2020 | Global Shark Populations
FACULTY SEED GRANT | Global Change Center
Taking the pulse of global shark populations
INVESTIGATORS:
- Dr. Francesco Ferretti, Fish and Wildlife Conservation
- Dr. Edward Fox, Computer Science
- Dr. Trevor Hastie, Statistics, Stanford University
Sharks are among the most endangered vertebrates in the ocean. Many shark populations are declining worldwide because of fishing and a quarter of the extant species are threatened with extinction. Meanwhile, for about half of the species we do not have enough data to inform their conservation status, a condition hampering management and conservation.
Surveying sharks over large ocean regions is expensive and impractical. However, today’s connected world gives us a tremendous opportunity to rely on crowdsourcing for gathering biological information. People engage in outdoor activities, capturing their experiences with media devices able to record GPS position, date and time of videos or photos, and other auxiliary data (Fig. 1). Smartphones, in particular, are the all-in-one devices people use to communicate, capture media, and share them in social networks (SN). With 3.5 billion smartphone users worldwide, 60% of the global human population living close to the coast, and 8 to 9.6 billion people a year traveling to coastal destinations, it is clear that tapping this observation effort would fill the data gaps in sharks very quickly.

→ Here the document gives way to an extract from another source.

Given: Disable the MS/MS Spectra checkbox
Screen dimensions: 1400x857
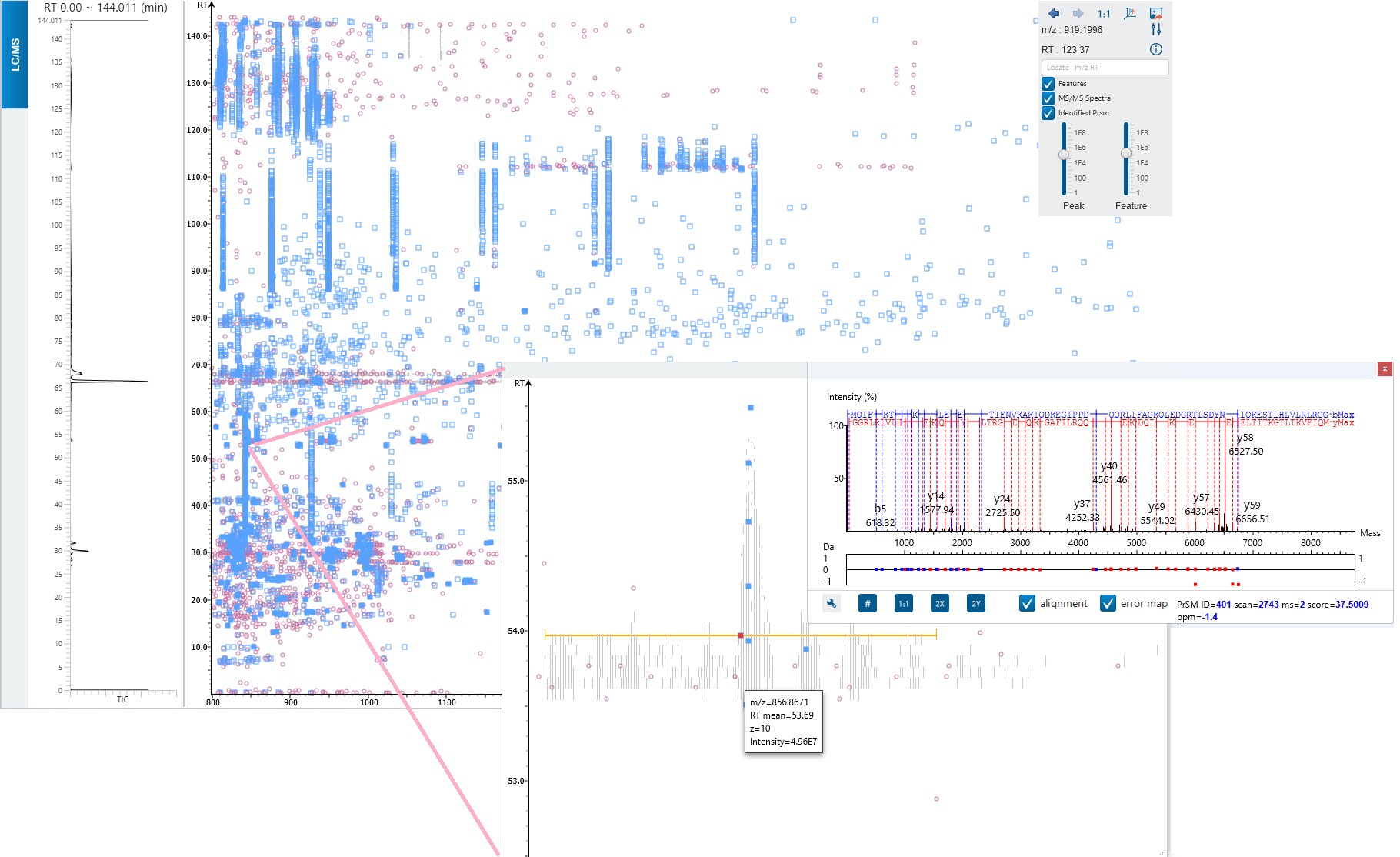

Here we propose a multidisciplinary data science initiative called sharkPulse to crowdsource information on sharks’ abundance and distribution. We will create the largest global shark sighting database by mining and cataloging shark images disseminated throughout the web, SN, and personal archives. Through an operational workflow, we are transforming unorganized shark photographs dispersed online into biologically relevant data. Images obtained through web and smartphone apps, sourced from online repositories, and acquired from private archives, will be processed to extract biologically information, cataloged taxonomically, and transformed into occurrence records. These data will inform statistical models to address specific life-history, ecology, and conservation questions, and finally inform applied management, conservation, and policy.
Reference citations for project proposal description available upon request.